MPU6050 Accelerometer: Seamless Connection to Arduino Explained

During our childhood, the gyroscopes showcased at science fairs never ceased to captivate us with their peculiar movements, seemingly defying gravity. Their distinctive qualities render them indispensable in various applications, ranging from small RC helicopters to the sophisticated navigation systems aboard space shuttles.

In recent times, innovative engineers have successfully developed micromachined gyroscopes known as MEMS (microelectromechanical system) gyroscopes. These advancements have opened doors to a host of creative applications, including gesture recognition, enhanced gaming, augmented reality, panoramic photo capture, vehicle navigation, and fitness monitoring, among others.

Undoubtedly, gyroscopes and accelerometers exhibit exceptional qualities individually. However, when combined, they provide incredibly precise data about an object’s orientation. This is where the MPU6050 comes into play. The MPU6050 incorporates both a gyroscope and an accelerometer, enabling the measurement of rotation along all three axes, static acceleration due to gravity, and dynamic acceleration due to motion.

Before incorporating the MPU6050 Accelerometer into our Arduino project, it is beneficial to comprehend the workings of accelerometers and gyroscopes.
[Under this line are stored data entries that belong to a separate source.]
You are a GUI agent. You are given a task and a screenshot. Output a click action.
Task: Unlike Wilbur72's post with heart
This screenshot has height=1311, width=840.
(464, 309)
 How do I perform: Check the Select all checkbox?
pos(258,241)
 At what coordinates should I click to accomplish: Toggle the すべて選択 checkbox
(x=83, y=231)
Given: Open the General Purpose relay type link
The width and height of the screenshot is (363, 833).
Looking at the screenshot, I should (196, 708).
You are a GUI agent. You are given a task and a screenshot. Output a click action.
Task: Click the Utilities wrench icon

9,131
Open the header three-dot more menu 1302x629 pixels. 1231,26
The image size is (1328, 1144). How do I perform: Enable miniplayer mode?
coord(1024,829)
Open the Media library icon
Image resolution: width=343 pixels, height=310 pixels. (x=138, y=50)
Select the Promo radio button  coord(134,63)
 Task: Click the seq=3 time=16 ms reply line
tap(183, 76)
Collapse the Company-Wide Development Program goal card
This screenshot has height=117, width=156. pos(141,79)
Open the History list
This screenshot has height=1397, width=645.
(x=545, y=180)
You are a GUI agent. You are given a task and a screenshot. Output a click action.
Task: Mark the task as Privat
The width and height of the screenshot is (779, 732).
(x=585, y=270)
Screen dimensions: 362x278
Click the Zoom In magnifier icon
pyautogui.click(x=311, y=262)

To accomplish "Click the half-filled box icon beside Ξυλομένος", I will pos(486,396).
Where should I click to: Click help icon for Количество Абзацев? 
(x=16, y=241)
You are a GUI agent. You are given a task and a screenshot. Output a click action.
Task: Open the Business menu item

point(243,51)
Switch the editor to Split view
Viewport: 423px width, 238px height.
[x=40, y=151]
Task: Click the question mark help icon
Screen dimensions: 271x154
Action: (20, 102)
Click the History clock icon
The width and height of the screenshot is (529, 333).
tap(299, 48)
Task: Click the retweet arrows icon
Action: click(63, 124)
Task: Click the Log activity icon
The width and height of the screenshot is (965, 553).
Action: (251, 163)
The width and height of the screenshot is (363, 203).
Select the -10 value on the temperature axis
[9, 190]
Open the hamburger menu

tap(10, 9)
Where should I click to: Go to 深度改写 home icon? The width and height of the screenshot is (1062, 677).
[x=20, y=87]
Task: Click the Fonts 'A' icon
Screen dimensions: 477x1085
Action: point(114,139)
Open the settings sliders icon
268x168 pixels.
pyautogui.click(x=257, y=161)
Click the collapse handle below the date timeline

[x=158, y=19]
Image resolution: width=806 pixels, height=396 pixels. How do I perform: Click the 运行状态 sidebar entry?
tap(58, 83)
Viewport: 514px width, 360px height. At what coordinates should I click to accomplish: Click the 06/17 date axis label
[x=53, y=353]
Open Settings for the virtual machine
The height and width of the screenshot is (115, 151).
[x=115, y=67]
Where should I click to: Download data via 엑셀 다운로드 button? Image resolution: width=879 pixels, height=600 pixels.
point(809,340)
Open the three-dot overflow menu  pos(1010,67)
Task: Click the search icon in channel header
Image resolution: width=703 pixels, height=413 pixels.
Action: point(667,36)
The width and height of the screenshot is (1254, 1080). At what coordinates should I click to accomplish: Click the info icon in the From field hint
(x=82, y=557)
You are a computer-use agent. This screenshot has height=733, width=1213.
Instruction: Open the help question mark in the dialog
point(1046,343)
To comprehend the functioning of accelerometers, envision a ball situated within a 3D cube.

In the scenario where the cube exists in outer space, where weightlessness prevails, the ball will merely hover at the center of the cube.

Now, consider each wall representing a distinct axis.

If we abruptly shift the box to the left with an acceleration of 1g (where a single G-force 1g equals gravitational acceleration of 9.8 m/s²), the ball will inevitably collide with wall X. By measuring the force exerted by the ball on wall X, we can derive an output value of 1g along the X axis.

Let’s explore the situation when we place the cube on Earth. The ball will simply fall onto wall Z, exerting a force of 1g, as depicted in the diagram below:

In this instance, although the box remains stationary, we still register a 1g reading on the Z axis. This is because gravity, a form of acceleration, is pulling the ball downward with a force of 1g.

While this model doesn’t precisely mirror the construction of a real-world accelerometer sensor, it proves useful in understanding why an accelerometer’s output signal is typically specified in ±g, or why an accelerometer records 1g in the z-axis when at rest, and what accelerometer readings one can anticipate in various orientations.

In reality, accelerometers utilize Micro-Electro-Mechanical Systems (MEMS fabrication technology). Let’s delve into how a MEMS accelerometer operates.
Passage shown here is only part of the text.